Colebrook asks: “[why] is present discourse focused on how we might survive, rather than whether we ought to survive?”

Numerous writers and filmmakers have turned their attention to the question of what it means for humanity to be annihilated. In Nevil Shute’s critically acclaimed On the Beach (1957), a hallmark Nuclear Age sci-fi work alongside Pat Frank’s Alas, Babylon (1959), a cloud of radiation slowly drifts from the Northern Hemisphere down to Melbourne after a nuclear war. The survivors, meanwhile, try to enjoy themselves before the inevitable end arrives.

Observes one character:

“It’s not the end of the world at all. It’s only the end for us. The world will go on just the same, only we shan’t be in it. I dare say it will get along all right without us.”

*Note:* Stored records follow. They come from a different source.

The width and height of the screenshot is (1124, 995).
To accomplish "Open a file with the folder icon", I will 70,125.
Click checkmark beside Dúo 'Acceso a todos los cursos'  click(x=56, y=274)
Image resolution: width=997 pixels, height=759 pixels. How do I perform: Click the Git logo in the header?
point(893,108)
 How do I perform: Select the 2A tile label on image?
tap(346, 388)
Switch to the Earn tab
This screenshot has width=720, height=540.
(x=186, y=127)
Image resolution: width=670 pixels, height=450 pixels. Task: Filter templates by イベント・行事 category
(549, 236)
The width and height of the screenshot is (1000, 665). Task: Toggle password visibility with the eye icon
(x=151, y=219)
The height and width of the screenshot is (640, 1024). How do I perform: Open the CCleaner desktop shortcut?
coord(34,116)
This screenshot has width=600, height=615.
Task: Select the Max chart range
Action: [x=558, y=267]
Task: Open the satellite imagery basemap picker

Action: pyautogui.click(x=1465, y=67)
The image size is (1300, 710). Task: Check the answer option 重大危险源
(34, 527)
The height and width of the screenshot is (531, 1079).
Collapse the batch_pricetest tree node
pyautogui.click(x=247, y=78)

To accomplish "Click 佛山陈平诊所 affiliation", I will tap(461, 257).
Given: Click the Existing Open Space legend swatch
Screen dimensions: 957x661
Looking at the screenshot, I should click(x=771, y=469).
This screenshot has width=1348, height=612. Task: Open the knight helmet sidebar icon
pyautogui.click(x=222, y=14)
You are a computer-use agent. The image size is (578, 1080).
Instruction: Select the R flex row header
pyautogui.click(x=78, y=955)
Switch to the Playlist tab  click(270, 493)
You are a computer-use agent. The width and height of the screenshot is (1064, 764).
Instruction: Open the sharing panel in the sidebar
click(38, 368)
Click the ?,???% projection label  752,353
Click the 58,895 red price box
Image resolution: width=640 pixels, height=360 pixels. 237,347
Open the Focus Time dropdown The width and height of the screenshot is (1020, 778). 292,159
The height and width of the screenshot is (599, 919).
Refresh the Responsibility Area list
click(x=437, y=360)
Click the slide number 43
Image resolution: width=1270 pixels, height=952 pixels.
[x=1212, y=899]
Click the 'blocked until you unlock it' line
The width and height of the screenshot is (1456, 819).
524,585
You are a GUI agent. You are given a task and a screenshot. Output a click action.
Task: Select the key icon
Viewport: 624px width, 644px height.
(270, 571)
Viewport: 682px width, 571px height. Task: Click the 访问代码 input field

JG Ballard’s The Drowned World (1962) similarly demystifies the longevity of the human race, with the central character gradually welcoming the destruction of civilisation as the world reverts to its wild, primitive state. The novel ends with him disappearing into the wild:

“He left the lagoon and entered the jungle again, within a few days was completely lost, following the lagoons southward through the increasing rain and heat, attacked by alligators and giant bats, a second Adam searching for the forgotten paradises of the reborn sun.”

As theorist Gary Westfahl points out, in comparison to other sci-fi works, The Drowned World “rapturously embrace[s] human extinction”.

More recently, Lars von Trier’s film Melancholia (2011) follows the story of two sisters, played by Kirsten Dunst and Charlotte Gainsbourg, as another planet is on a collision course with Earth. Justine (Dunst), welcomes Earth’s destruction, saying: “The earth is evil. We don’t need to grieve for it […] Life exists only on Earth. And not for long”. At the end, the planet collides with the earth and obliterates it.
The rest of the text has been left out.